• [What you need to do] Write out the lines below exactly, beginning at the one with "The height and width of the screenshot is (214, 517)." and stopping after the one with "Given: Click the"; the pictures are not copied.

___ Data excerpts ___

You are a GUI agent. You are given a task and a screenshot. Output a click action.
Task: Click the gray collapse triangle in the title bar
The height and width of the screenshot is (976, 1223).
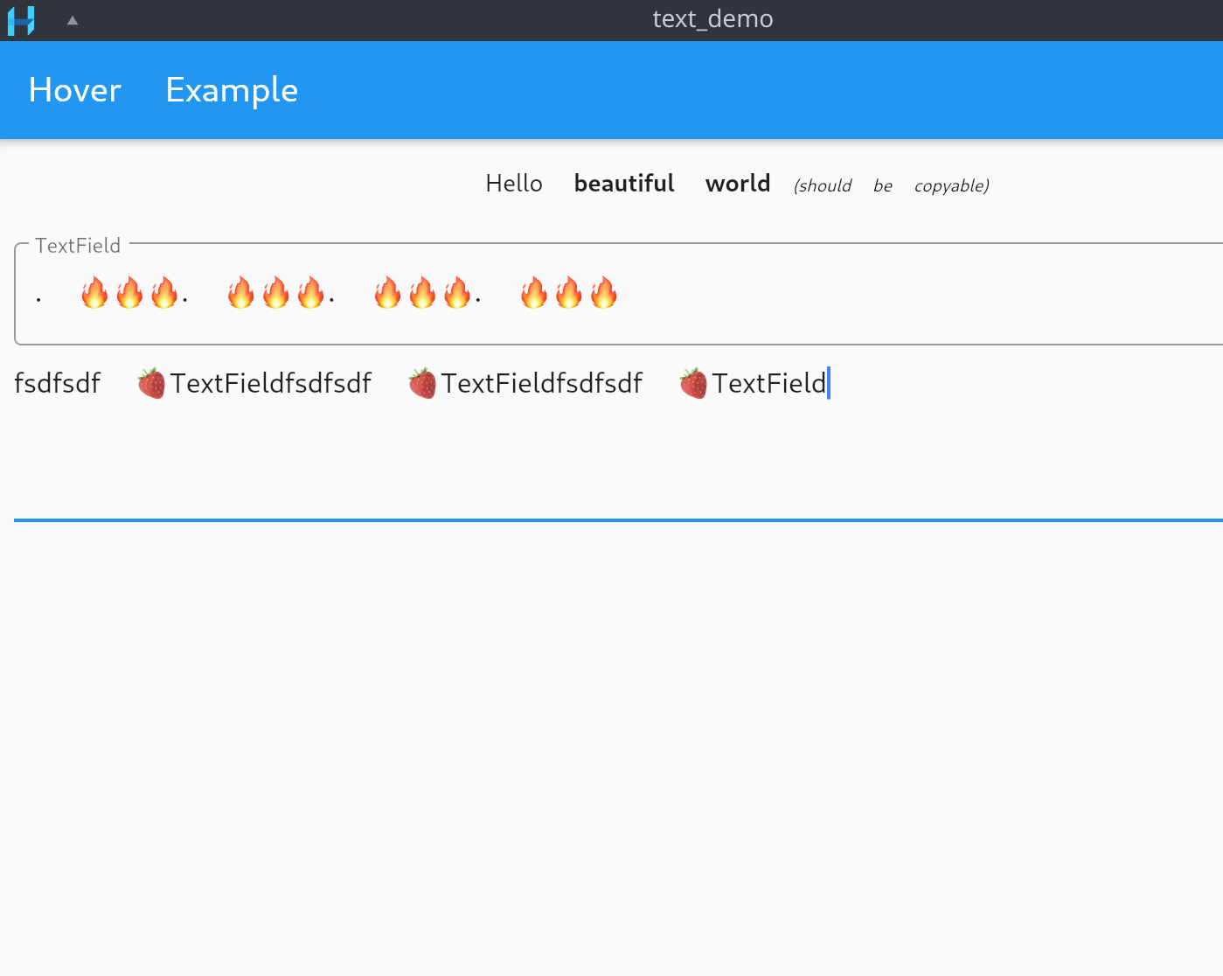coord(72,19)
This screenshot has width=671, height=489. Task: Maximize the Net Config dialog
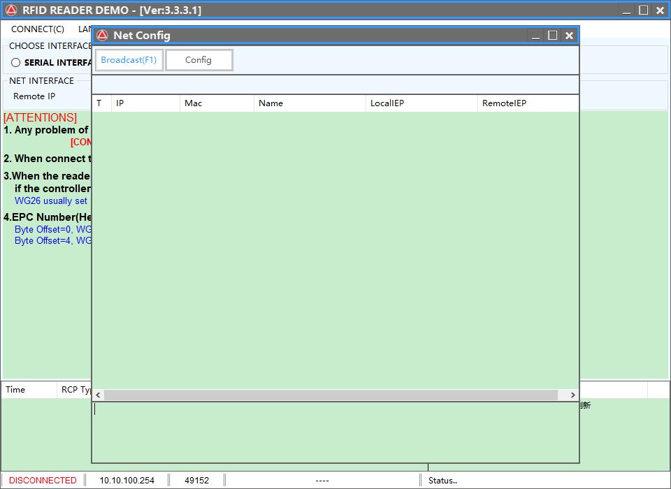(552, 36)
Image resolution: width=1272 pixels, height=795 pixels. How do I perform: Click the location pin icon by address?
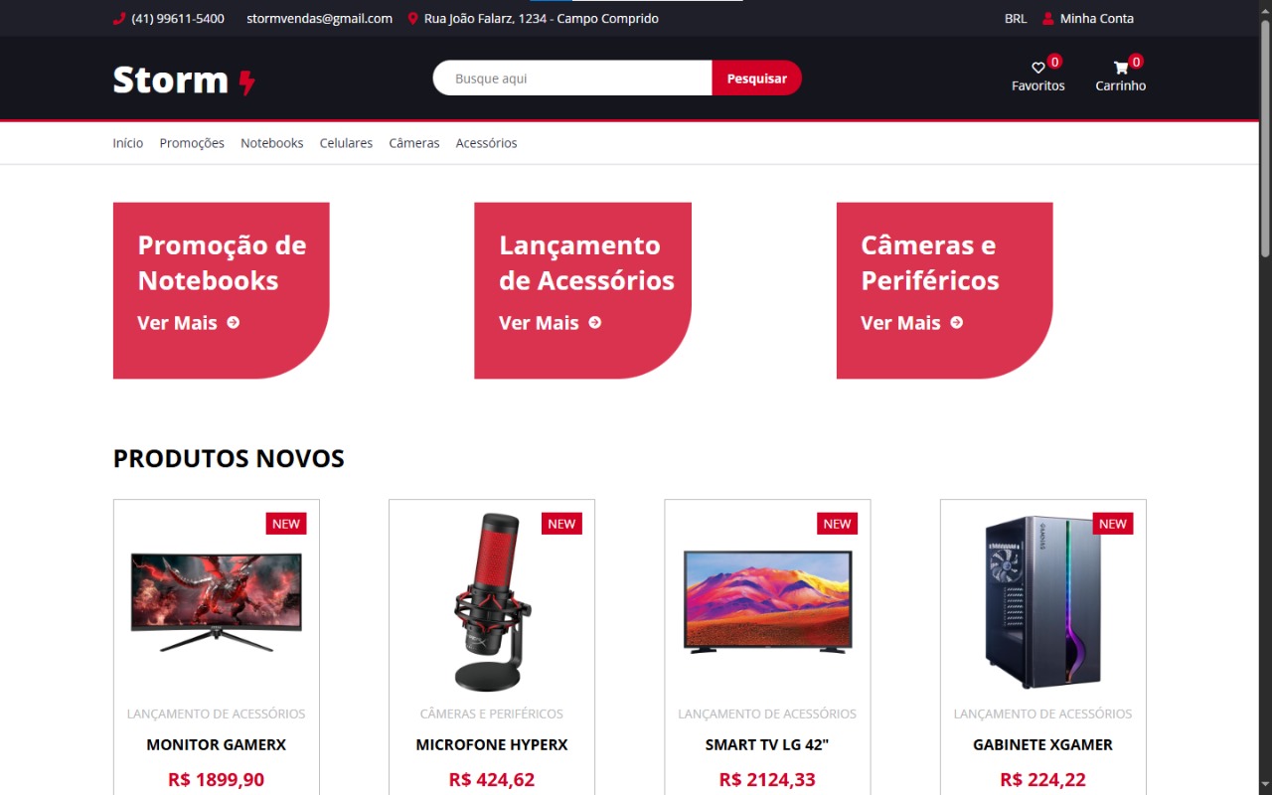click(412, 18)
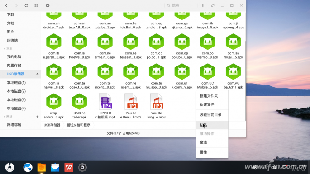
Task: Switch to grid view icon
Action: (36, 5)
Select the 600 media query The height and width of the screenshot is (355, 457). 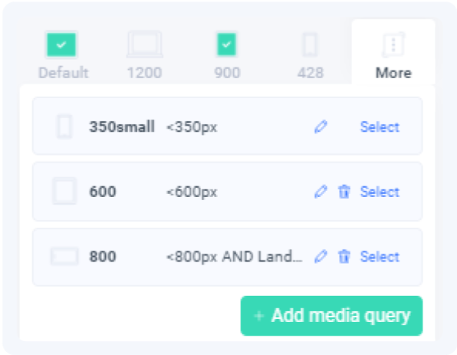(x=380, y=192)
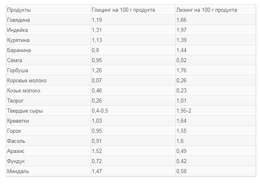This screenshot has height=184, width=260.
Task: Click the "Продукты" column header
Action: 19,10
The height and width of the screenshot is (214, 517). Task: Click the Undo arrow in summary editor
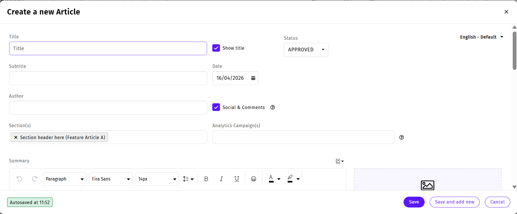(19, 179)
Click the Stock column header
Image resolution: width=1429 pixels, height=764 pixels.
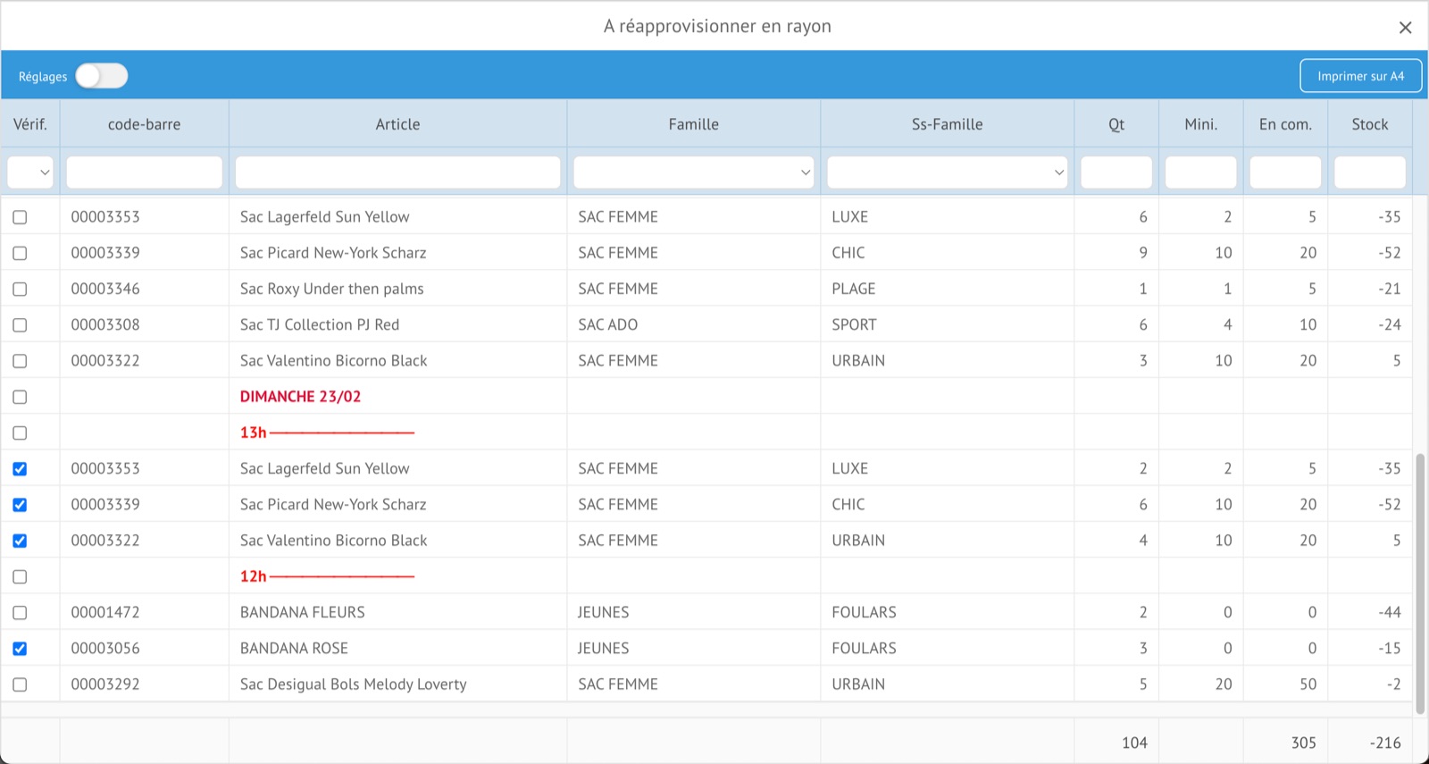1369,124
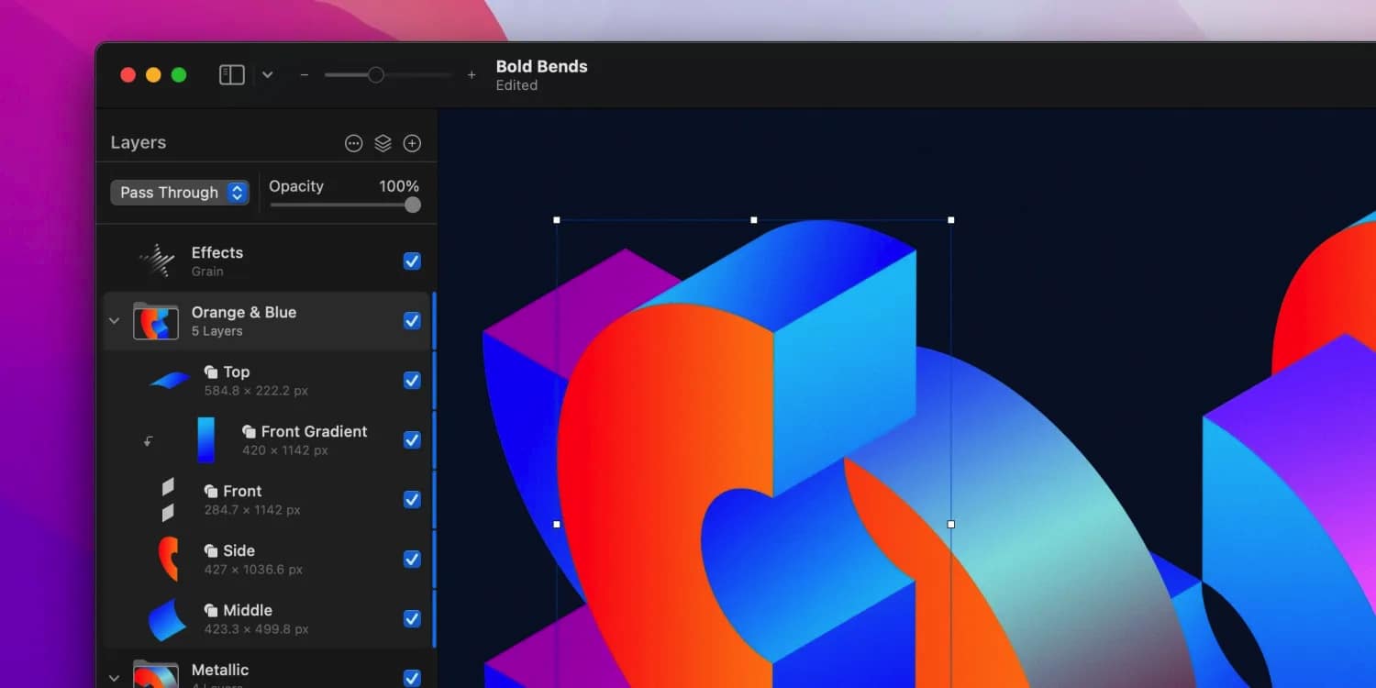Select the Top layer
Viewport: 1376px width, 688px height.
click(x=236, y=372)
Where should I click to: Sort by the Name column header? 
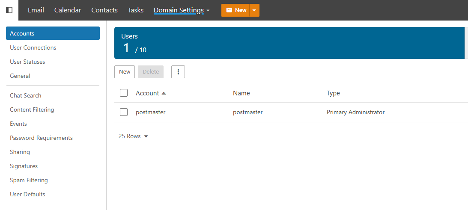(241, 93)
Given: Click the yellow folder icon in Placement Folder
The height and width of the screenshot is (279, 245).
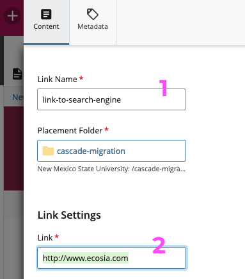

___

• [Exercise answer]
The height and width of the screenshot is (214, 517). Task: Click the Undo arrow in summary editor
(19, 179)
Click the Stock column header
Image resolution: width=1429 pixels, height=764 pixels.
1369,124
Select the Top layer
Viewport: 1376px width, 688px height.
click(x=236, y=372)
Where should I click to: Sort by the Name column header? 
(241, 93)
Given: Click the yellow folder icon in Placement Folder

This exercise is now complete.